Reputation: 35
Im trying to implement a digit recognition program for Video capture in openCV. It works with normal(still) pictures as input, but when I add the video capture functionality it gets stuck while recording, if I move the camera around. My code for the program is here:
import numpy as np
import cv2
from sklearn.externals import joblib
from skimage.feature import hog
# Load the classifier
clf = joblib.load("digits_cls.pkl")
# Default camera has index 0 and externally(USB) connected cameras have
# indexes ranging from 1 to 3
cap = cv2.VideoCapture(0)
while(True):
# Capture frame-by-frame
ret, frame = cap.read()
# Convert to grayscale and apply Gaussian filtering
im_gray = cv2.cvtColor(frame, cv2.COLOR_BGR2GRAY)
im_gray = cv2.GaussianBlur(im_gray, (5, 5), 0)
# Threshold the image
ret, im_th = cv2.threshold(im_gray.copy(), 120, 255, cv2.THRESH_BINARY_INV)
# Find contours in the binary image 'im_th'
_, contours0, hierarchy = cv2.findContours(im_th, cv2.RETR_EXTERNAL, cv2.CHAIN_APPROX_SIMPLE)

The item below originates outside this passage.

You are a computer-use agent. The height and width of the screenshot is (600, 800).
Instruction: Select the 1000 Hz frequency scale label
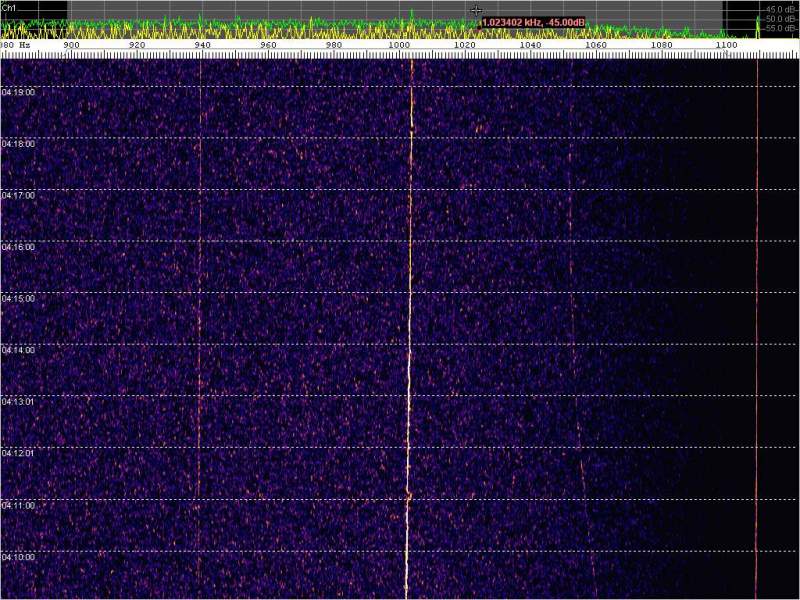(x=399, y=45)
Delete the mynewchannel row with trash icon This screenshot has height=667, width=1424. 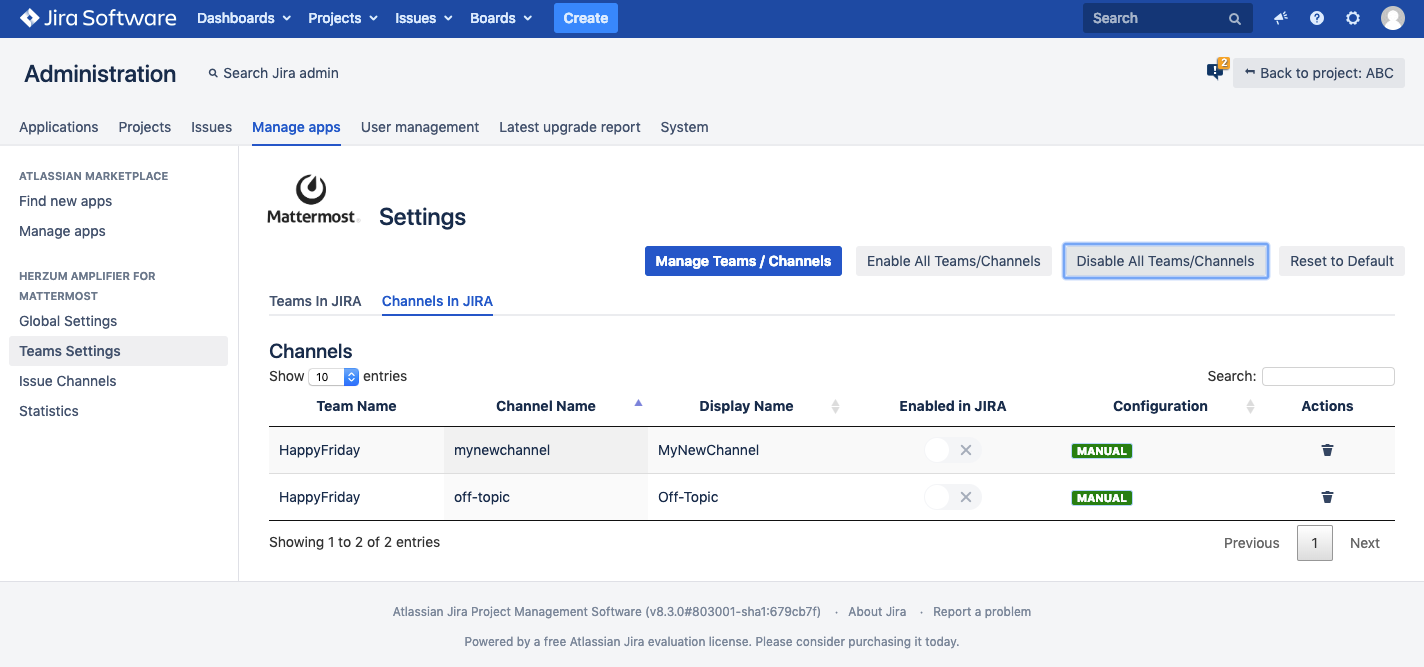[1327, 450]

# Draw contours in the original image 'im' with contours0 as input
# cv2.drawContours(frame, contours0, -1, (0,0,255), 2, cv2.LINE_AA, hierarchy, abs(-1))

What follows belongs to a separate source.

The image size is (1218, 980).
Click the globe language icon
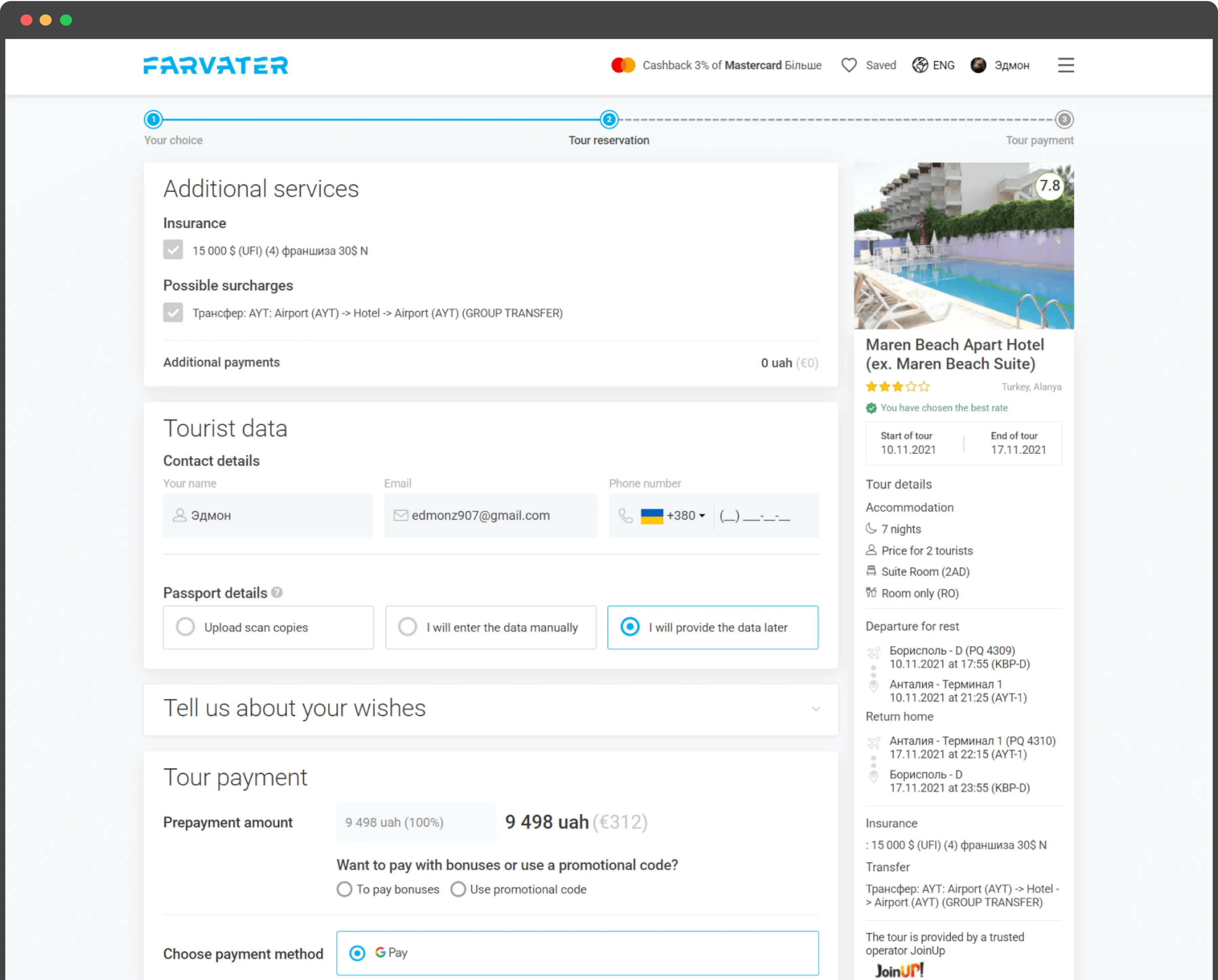click(920, 66)
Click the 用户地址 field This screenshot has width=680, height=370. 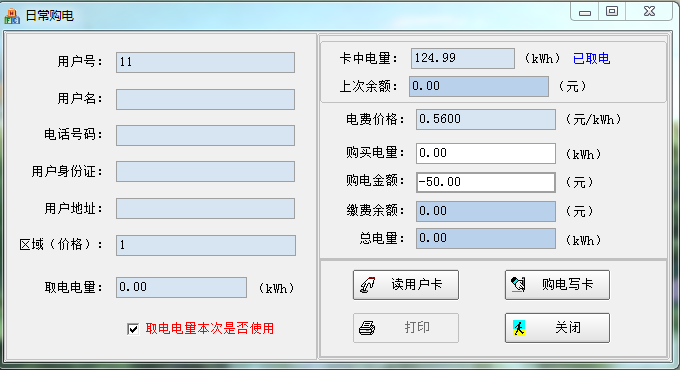coord(206,209)
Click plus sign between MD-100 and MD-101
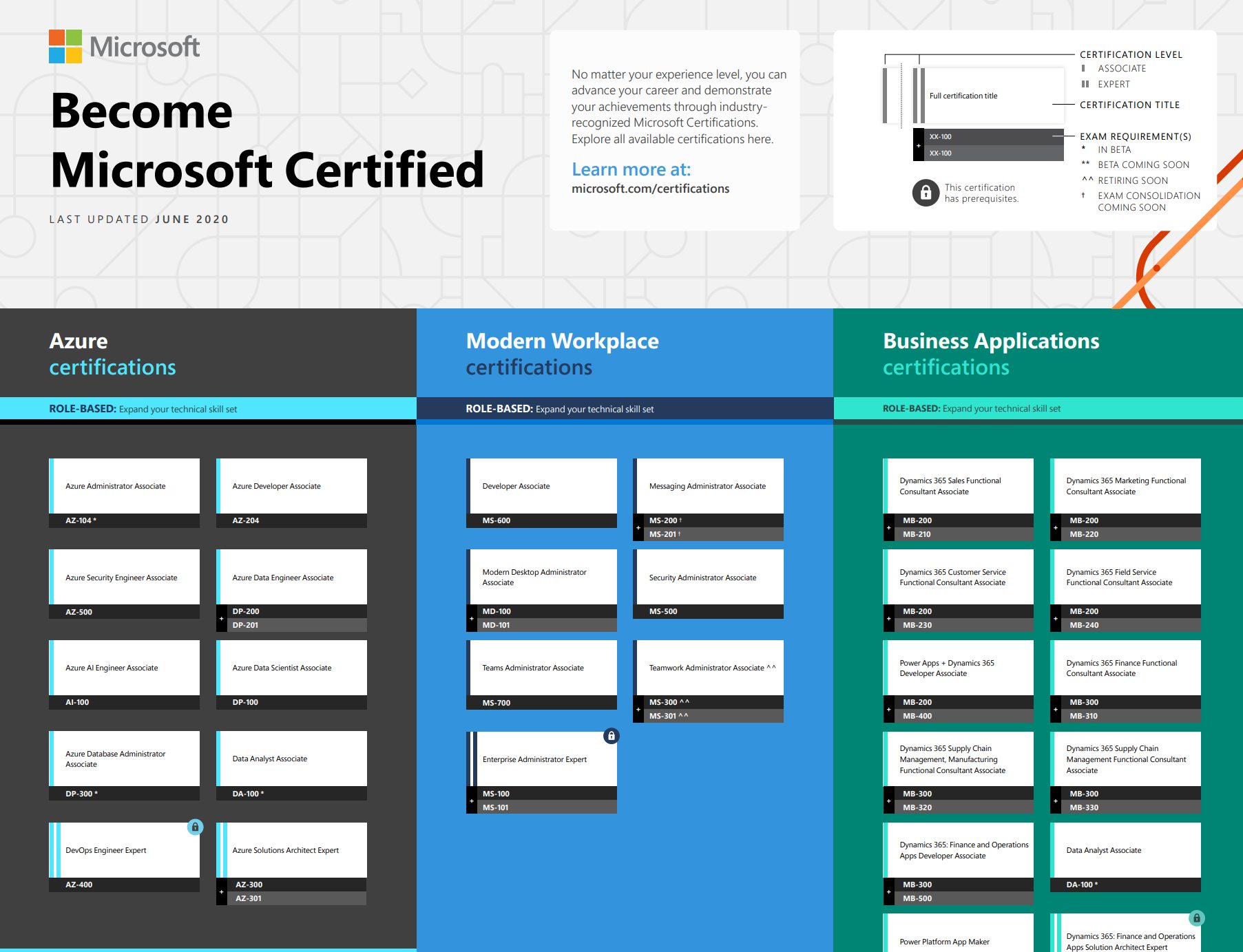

# Rectangular bounding box around each number/contour
rects = [cv2.boundingRect(ctr) for ctr in contours0]
# Draw the bounding box around the numbers
for rect in rects:
cv2.rectangle(frame, (rect[0], rect[1]), (rect[0] + rect[2], rect[1] + rect[3]), (0, 255, 0), 3)
# Make the rectangular region around the digit
leng = int(rect[3] * 1.6)
pt1 = int(rect[1] + rect[3] // 2 - leng // 2)
pt2 = int(rect[0] + rect[2] // 2 - leng // 2)
roi = im_th[pt1:pt1+leng, pt2:pt2+leng]
# Resize the image
roi = cv2.resize(roi, (28, 28), im_th, interpolation=cv2.INTER_AREA)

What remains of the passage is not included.